Read through the darkest lens, this relationship has been a profitable one for Russia, with Iran's pursuit of the bomb boosting the price of the Kremlin's principal cash export, oil, while encouraging states in the region to purchase ever larger amounts of its military equipment. A more benign view is the one offered by the Russians themselves: By staying engaged with the Iranian program, Moscow retains influence no one else possesses while keeping a significant part of its potentially footloose cadre of Cold War-era nuclear engineers employed.
Until now, Iran's supporters in the Kremlin have been able to make a persuasive argument for continuing, if not strengthening, ties with Iran, perennially ranked as one of Russia's top 10 trading partners. But in fact the relationship is starting to demonstrate diminishing returns. As the international community ramps up the sanctions regime, pushing Iran ever closer to pariah status, countries that continue to do business with it are getting shut out of lucrative markets. The United States and Europe are now systematically identifying companies, financial institutions and individuals doing business with Iran and are aggressively cutting them out of their home markets.
Having finally completed a torturous 19-year journey to accede to the World Trade Organization, Russia has no wish to be subject to robust new third-party sanctions. Despite periodic rhetoric to the contrary, its entrenched leadership has followed a consistent course of deepening the once-isolated country's integration into the global economy.

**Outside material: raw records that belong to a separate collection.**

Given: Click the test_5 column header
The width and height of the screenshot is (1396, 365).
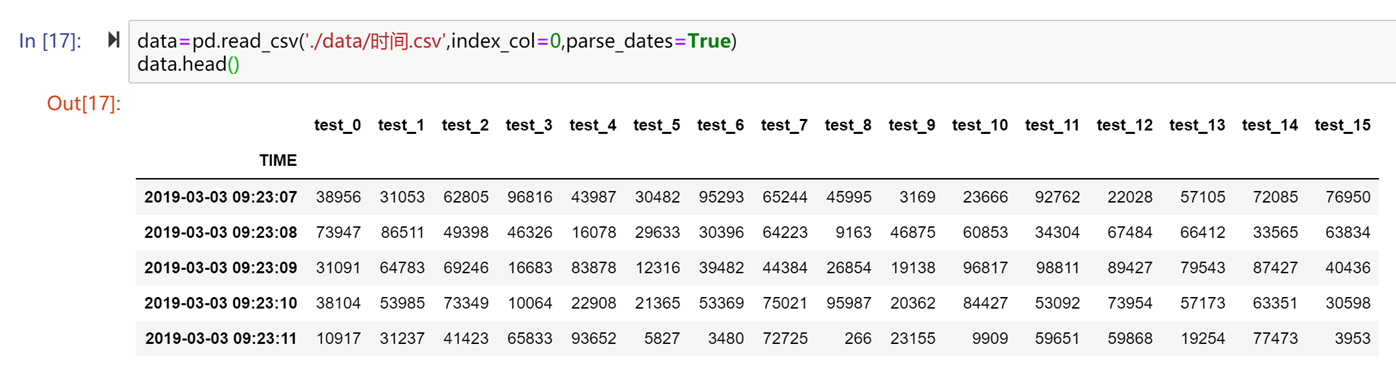Looking at the screenshot, I should coord(656,125).
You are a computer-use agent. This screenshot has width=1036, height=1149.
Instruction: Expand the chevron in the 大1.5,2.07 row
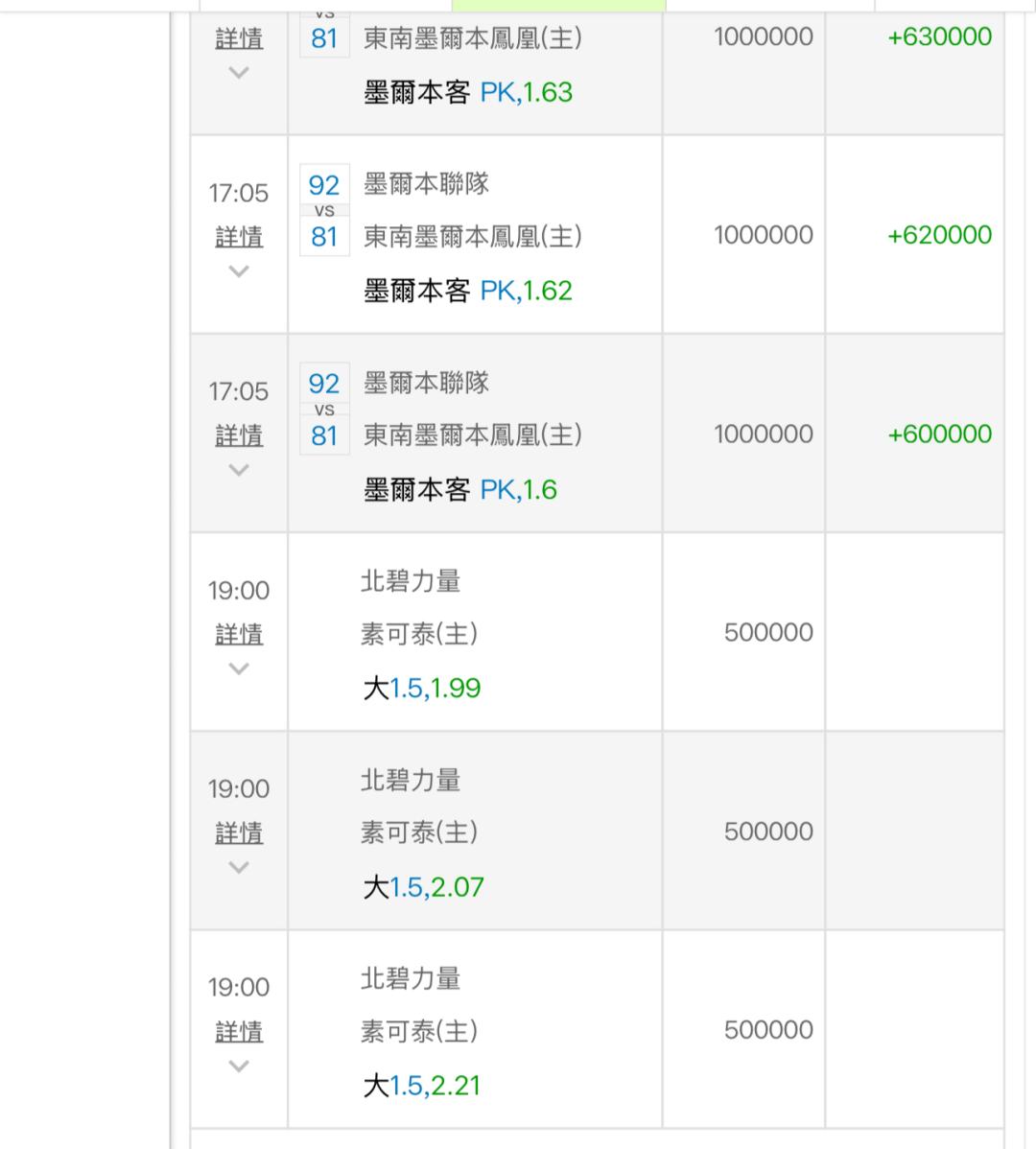click(239, 867)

This commitment comes despite the reality that the architecture of global governance was designed by, and is still substantially dominated by, the United States.
Indeed, the move against Iran's embassy in Moscow followed a series of international decisions: United Nations Security Council Resolution 1929 in 2010 that imposed further sanctions on Iran after it failed to comply with previous resolutions concerning its nuclear program; Iran's blacklisting as a "high risk and noncooperative jurisdiction" by the Financial Action Task Force, which Russia is a member of; and U.S. President Barack Obama's signing, in February, of an executive order tightening existing sanctions.

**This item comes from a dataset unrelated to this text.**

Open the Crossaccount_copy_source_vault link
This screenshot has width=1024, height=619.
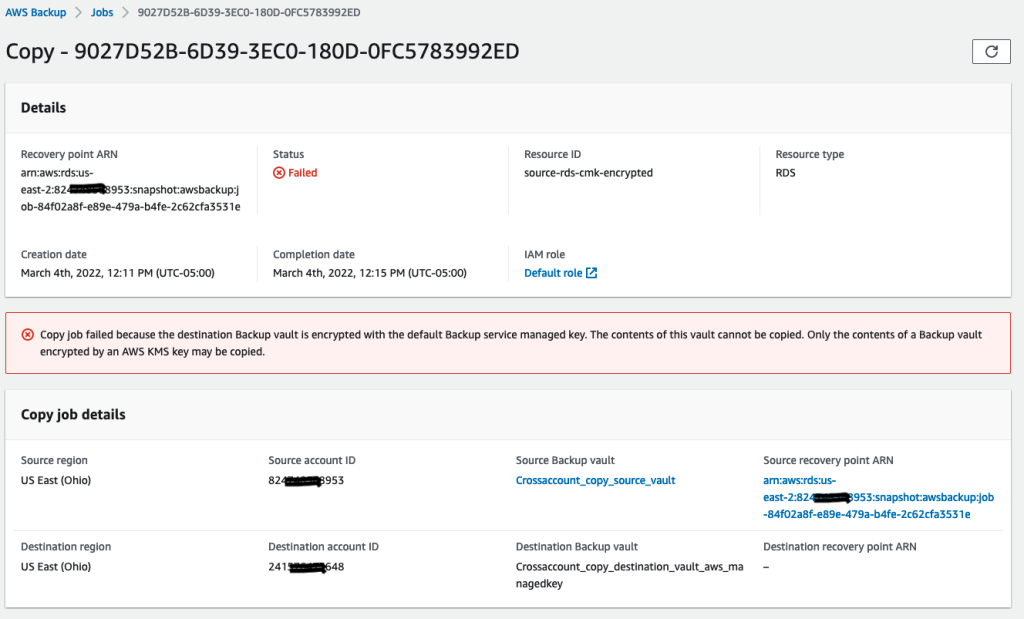pos(595,480)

The gloomiest estimates are that Iran may get its nuclear bomb within 18 months. For Russia, the risks of that threshold being crossed are growing more starkly clear, and they include even greater instability among its nearest neighbors, emboldened radicals within its own borders and new barriers to the investment and trade vital to maintaining Russia's economy. While Iranian possession of nuclear weapons would likely lead to higher prices for oil, the additional volatility liable to occur in commodities markets would complicate the Kremlin's task of restructuring Russia's economy and restoring predictability to management of the federal budget.
To help itself and support the efforts of the international community, Russia can take two more steps within the financial industry. First, VTB has traditionally maintained a correspondent-banking relationship with the Export Development Bank of Iran, a state institution that has been blacklisted for its alleged role in proliferating weapons of mass destruction and terrorism. Second, the Bank Melli Iran, which has been sanctioned by the UN and European Union and cited by the U.S. Treasury Department for involvement in money laundering, continues to finance Iranian and Russian business through its Moscow branch. Russia should shut down both of these banking operations now. This would not only protect its own banking system from illicit activity, but would also signal Russia's determination to head off Tehran's gambit for a nuclear weapon.
Helping Iran in its march toward nuclearization puts Russian companies, individuals and financial institutions squarely in the crosshairs of the international sanctions regime. As Russia tries to negotiate the delicate dance of short- versus long-term financial gain, continued close relations with Iran will almost certainly have an economic cost and loss of face that the Kremlin is unwilling to bear. Doing business with a state that is increasingly becoming both a political and a financial pariah will have consequences.